## TESTO
################

In Santa Maria Antiqua è stato sufficiente vedere l’insieme del pavimento in opus Alexandrinum che precede il falso tessellato in stile cosmatesco, di cui solo pochi frammenti rimangono nell’area immediatamente antecedente l’abside con i noti e più importanti affreschi, per capire la sostanziale differenza tra i due pavimenti di questa chiesa e quelli più propriamente cosmateschi dei marmorari romani della bottega di Lorenzo che si vedono nelle altre basiliche di Roma.

La prima cosa che si evince subito è che questo pavimento musivo [10] è stato completamente ricostruito, essendo  anche qui evidenti le stesse caratteristiche dei pavimenti cosmateschi ricostruiti dal XV al XIX secolo, secondo quanto detto sopra. In Santa Maria Antiqua non si osserva l’opus tessellatum, o la tecnica dell’opus sectile tra gli incastri delle tessere che risultano essere semplicemente pressate nel letto di malta cementizia sottostante e sul quale sono stati completati i  motivi geometrici con il tracciato reticolato, senza l’aggiunta di tessere, né antiche, né moderne. Non si osserva la necessaria simmetria geometrica tra i patterns e policroma nella disposizione delle tessere che compongono i motivi geometrici, come spiegato nelle pagine precedenti, regola basilare di ogni tipo di mosaico, sia nell’impiego di paste vitree che di tessere lapidee.

################

## DATI MOSTRATI
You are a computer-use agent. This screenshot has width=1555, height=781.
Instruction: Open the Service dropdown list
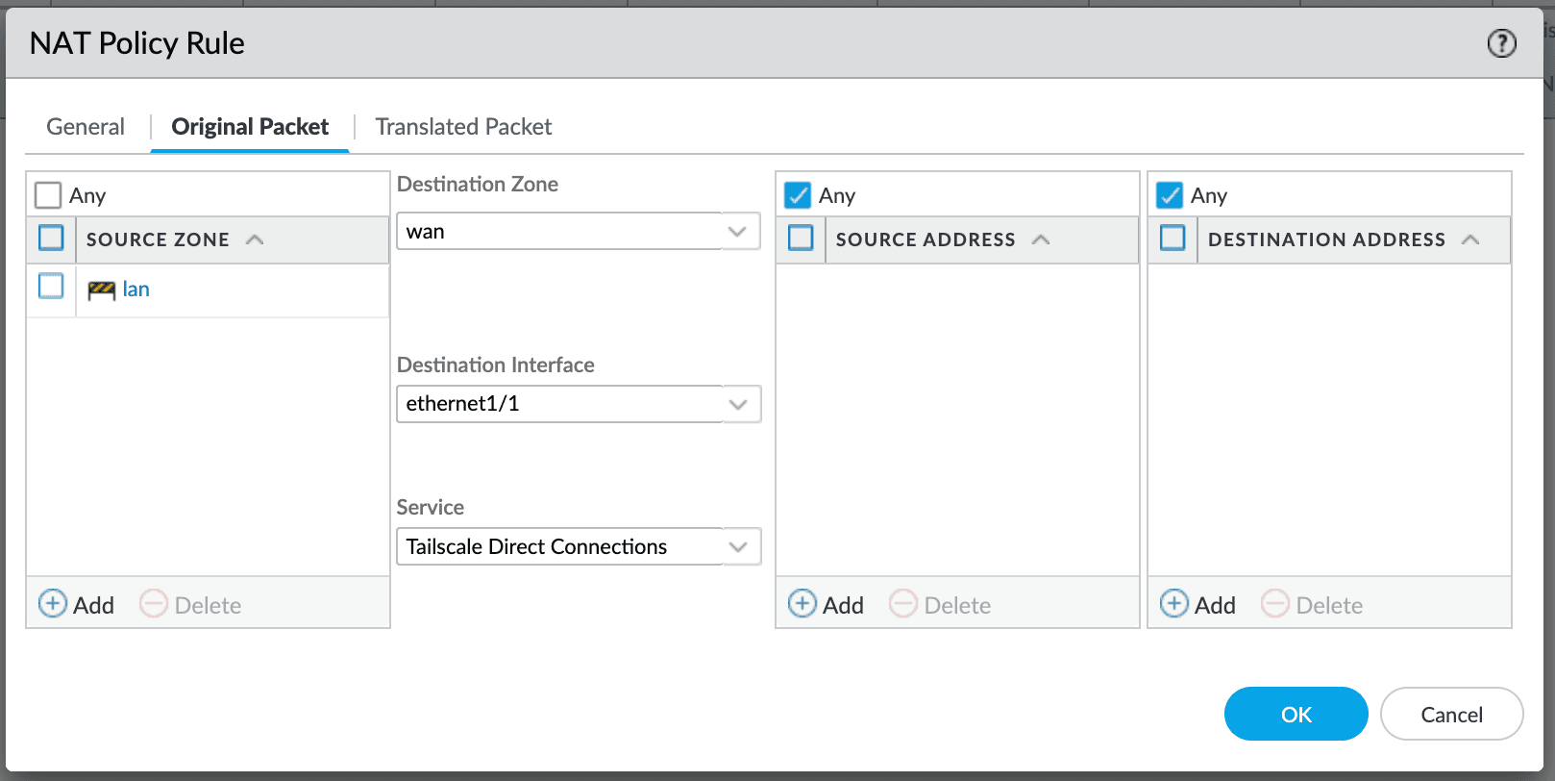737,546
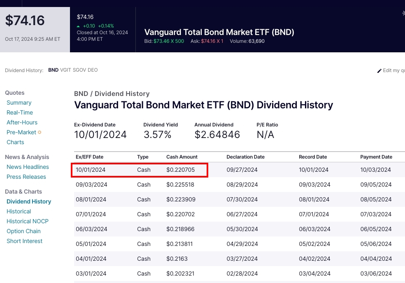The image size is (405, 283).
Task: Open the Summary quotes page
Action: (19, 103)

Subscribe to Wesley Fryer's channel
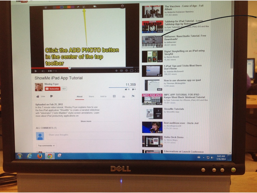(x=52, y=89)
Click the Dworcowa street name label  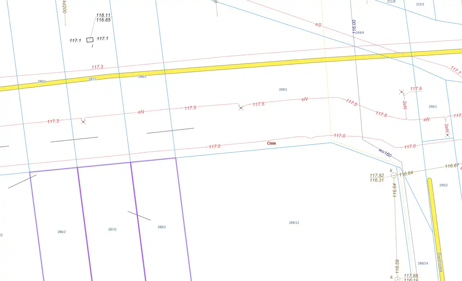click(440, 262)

################

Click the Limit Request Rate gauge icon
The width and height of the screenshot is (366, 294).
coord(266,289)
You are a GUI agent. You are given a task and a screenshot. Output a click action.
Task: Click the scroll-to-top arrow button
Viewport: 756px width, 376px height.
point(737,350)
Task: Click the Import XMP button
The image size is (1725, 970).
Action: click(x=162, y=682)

################

## ISTRUZIONI
a. Elenca tutte le tecniche che nel testo sul pavimento di Santa Maria Antiqua sono indicate con un nome che comincia con «opus».
b. Continua il testo sul pavimento di Santa Maria Antiqua dopo la sua ultima frase.

## RISPOSTE
a. opus Alexandrinum, opus tessellatum, opus sectile

b.
Non sono a conoscenza di dettagli documentali e storici sulla lenta trasformazione che ha subito questo pavimento dai tempi antichi fino alla sua prima riscoperta nel 1702 [11] per arrivare nello stato attuale ed è quindi difficile, se non impossibile, poter dire qualcosa di preciso su come e da chi sia stato manomesso nel tempo. La chiesa fu appunto riscoperta per la prima volta nel 1702 e non è improbabile che già secoli prima, tale pavimento possa essere stato parzialmente rifatto. D’altra parte, già a vedere la pianta di Petrignani (fig. 1), si può scorgere che qualcosa è cambiato e alcune porzioni sono andate perdute già nel corso dell’ultimo secolo.

Fig. 1 Fig. 2
Fig. 1 Fig. 2

Il Petrignani disegna 19 frammenti di pavimento musivo tessellato come furono visti al momento dello scavo. Credo che il suo disegno sia abbastanza fedele alla situazione reale e ci permette di osservare le notevoli differenze con il pavimento attuale. Le poche tracce delle fasce marmoree che contornano i motivi geometrici, corrispondono nella misura e nella forma a quelle ricostruite, confermando un elemento di grande importanza, quasi risolutivo per il nostro studio. Nella figura che ripropone la pianta disegnata dal Petrignani ho messo in evidenza quindici riquadri (fig. 2), di cui quelli corrispondenti ai numeri 10 e 11 comprendono in realtà diversi frammenti che si trovavano presumibilmente in riquadri diversi. Attualmente il pavimento è stato ricostruito ricomponendo una serie di cinque riquadri in senso longitudinale e sei in senso trasversale per un totale di 30 riquadri. Con buona approssimazione i motivi geometrici si trovano più o meno nella stessa posizione indicata dalla mappa del Petrignani, con qualche significativa differenza per quelli del riquadro 11 nella figura e alcuni frammenti scomparsi, o spostati, indicati nei riquadri 1, 8, 9 e 10, dove oggi lo spazio è occupato maggiormente dal gradino dell’altare. 

Nella fig. 3, Fig. 3  ho riportato alcuni dei riquadri disegnati dal Petrignani e quelli che si vedono oggi dal cui confronto è possibile vedere la differenza dovuta alle aggiunte della ricostruzione. L’orientamento delle foto rispetto ai disegni non è corrispondente, ma le differenze si notano comunque.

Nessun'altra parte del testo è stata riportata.